Half of the wheel looks faded, though it’s probably some mist or fog that gives this impression. The other half has better defined colors, hence it looks darker.
The wheel appears to be set on a wall, that has 2 perfectly round openings: one at the top left and one towards the bottom right. Through the top opening we can see a crescent moon and a few stars. Through the bottom opening we see a tree branch and something that looks like some star-shaped flowers, weed-like.
There is also a flower under this wheel, but in front of it. At the bottom of the image, we see a “bed” of blue roses.
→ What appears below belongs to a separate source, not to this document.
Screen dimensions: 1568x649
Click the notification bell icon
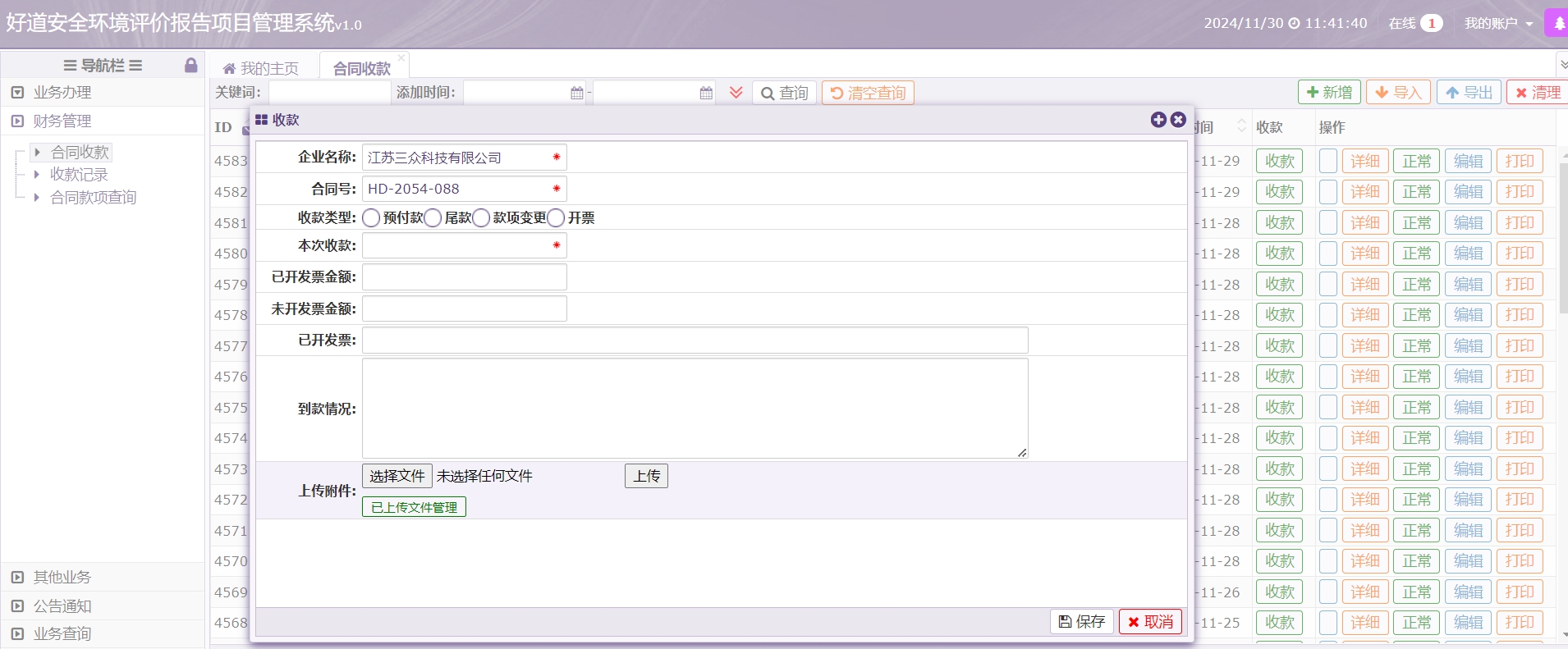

There are no main characters on this card, with the exception of a few little faeries. About 10 of them. One of them, holds a skull and analyses it, in a pose reminiscent of Shakespeare’s famous “To be or not to be?” scene.
There are several squares on the wall. These squares are grouped together in 3 clusters.
If you want a good or a closer look at this card, click here.
What can it all mean?
The meaning of this card is pretty clear: everything in this world comes and goes. Only a few things are there permanently.
There are a few elements that point to this fact or reality:
- The wheel, as it’s not meant to stay still, it goes round and round
- The flowers – first they bloom, then they fade, then they die, and they bloom again
- The moon: it has a cycle of about 28 days of waning and waxing
- The snowflake: it melts really fast and even though there are no 2 snowflakes alike, they’re always replaced and they come back every winter.
- The squares in the wall – they are just there, and nobody knows why.
- The round holes
- ‘The Celtic knot – following the pattern in its design, you’ll never find a way to un-knot it, thus it stays knotted forever.
- The plants – it’s pretty difficult to get rid of them
- The waning and waxing cycle of the moon happens every month
This card appears to remind us that any point of the wheel can only go this low or high. After that, the point will go upwards or downwards, depending on where it was. This means we should always be prepared for good and bad periods in life.
In this deck, this card has the 10th position. 10 is another good representation of the situation i just mentioned: 0=nothing, loss, while 1=something, win.
The squares on the wall seem to remind us to think outside the box when we’re low. Only like that we can find a way to go up gain.
The blue roses make me think that even when we’re feeling at our lowest, we can still find beauty in things or create beauty from our sadness and sorrow. There are, after all, many works of art, novels, songs, and poetry, that were created when the author was feeling low or even depressed.